■ Work order ■
The answer must consist solely of the lines from the line with "The width and height of the screenshot is (1168, 712)." to the final line of the data below, reproduced exactly, pictures omitted.

Information provided below:

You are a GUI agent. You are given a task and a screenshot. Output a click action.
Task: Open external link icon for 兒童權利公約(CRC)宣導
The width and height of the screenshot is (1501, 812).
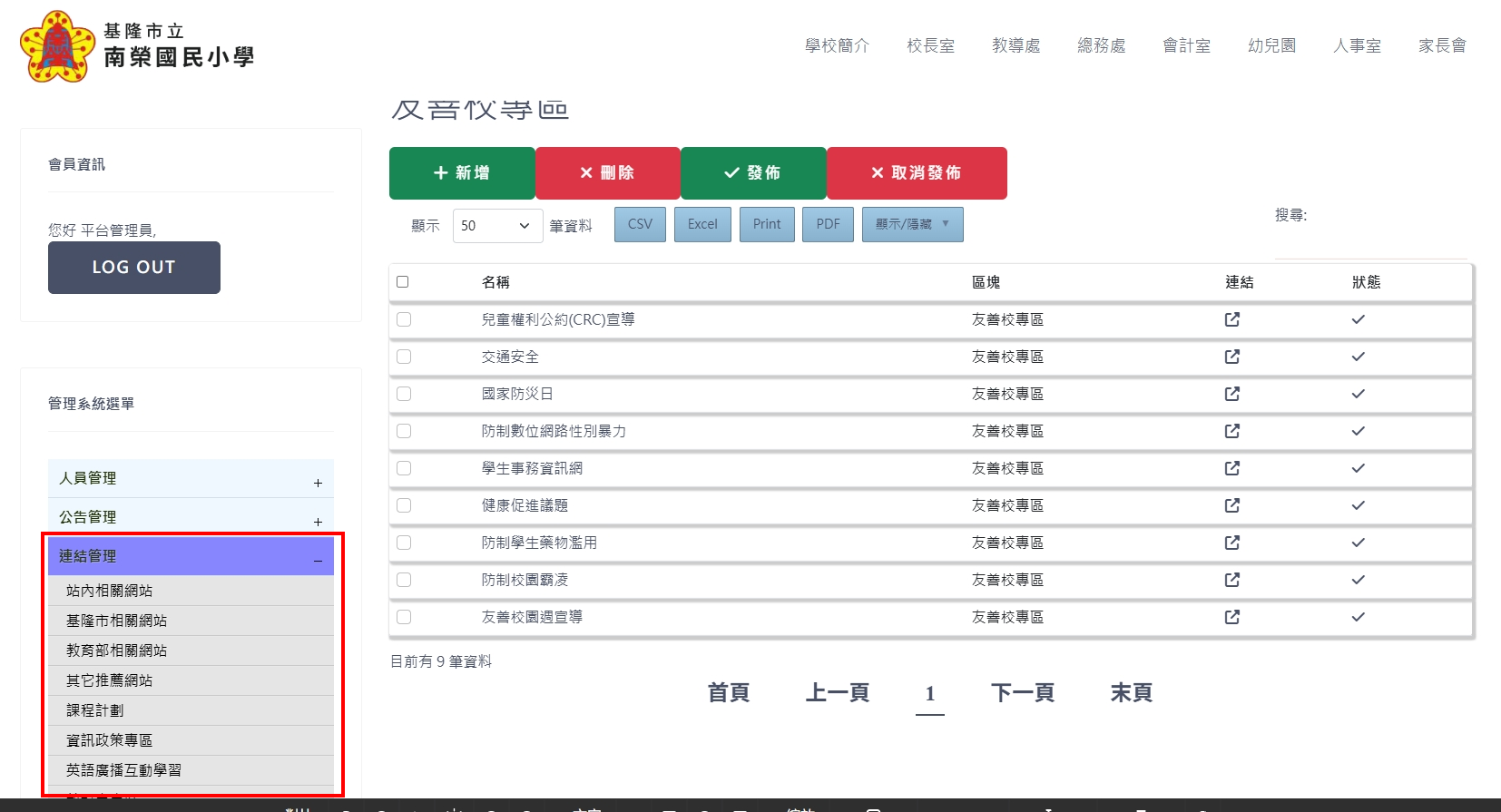(x=1231, y=319)
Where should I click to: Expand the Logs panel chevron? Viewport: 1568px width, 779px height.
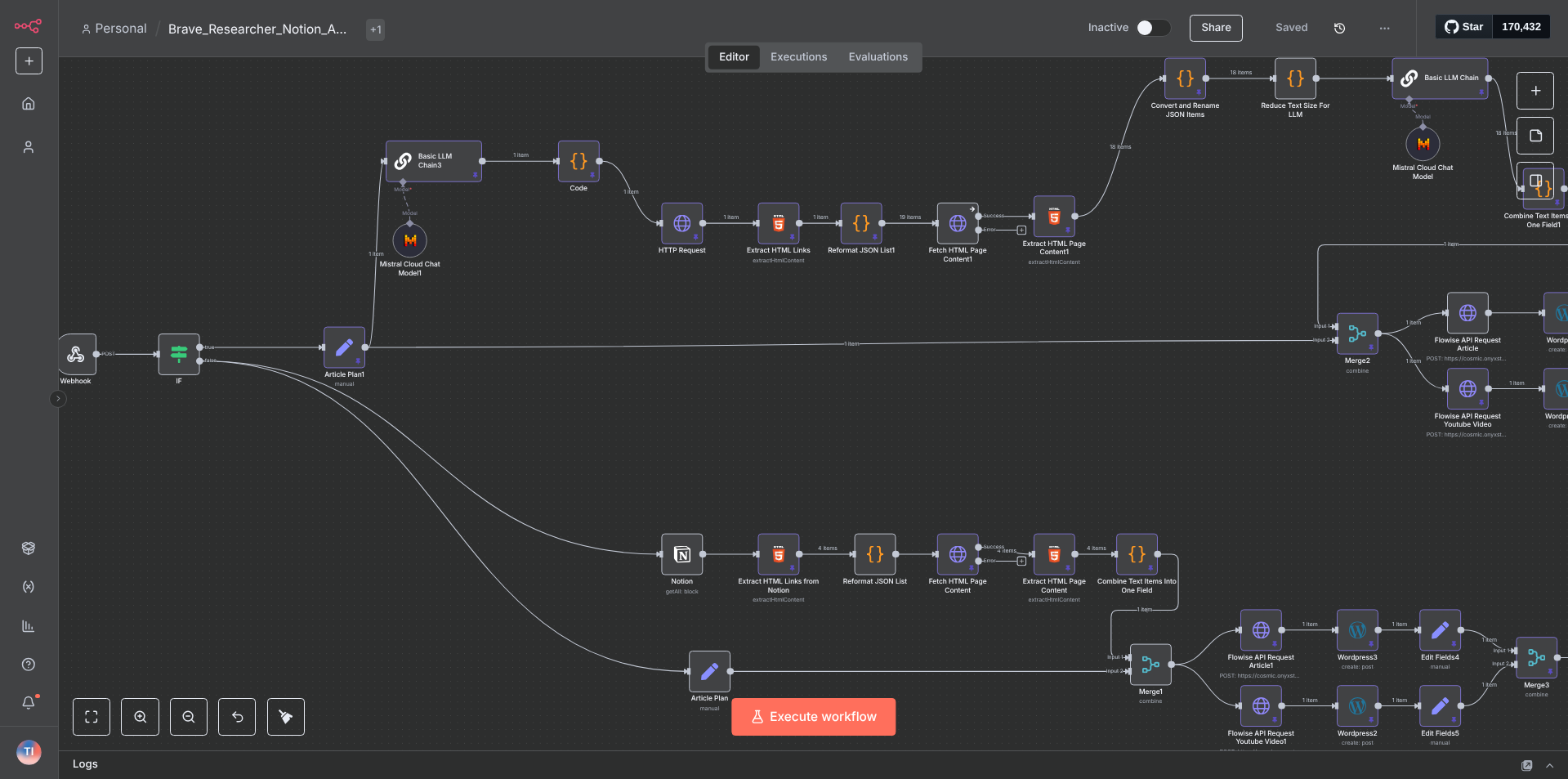(1549, 765)
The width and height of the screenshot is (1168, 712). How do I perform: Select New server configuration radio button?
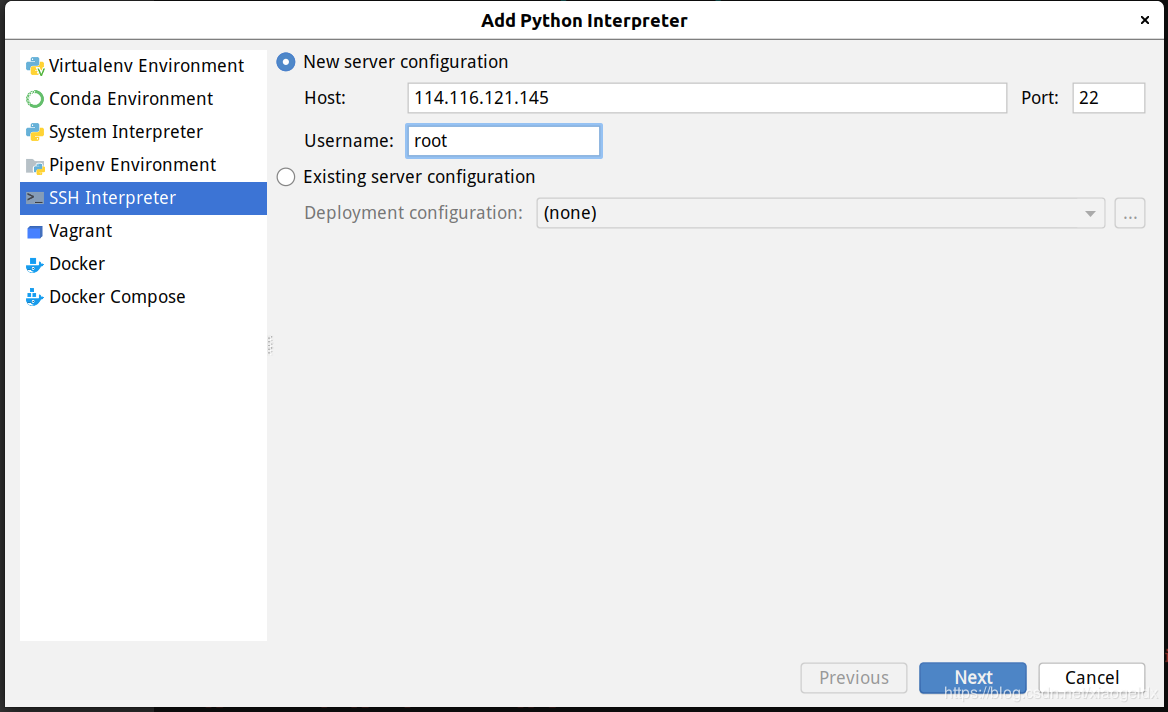click(286, 62)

End of Information provided.

■ Response below ■
The width and height of the screenshot is (1168, 712). How do I perform: Select New server configuration radio button?
click(286, 62)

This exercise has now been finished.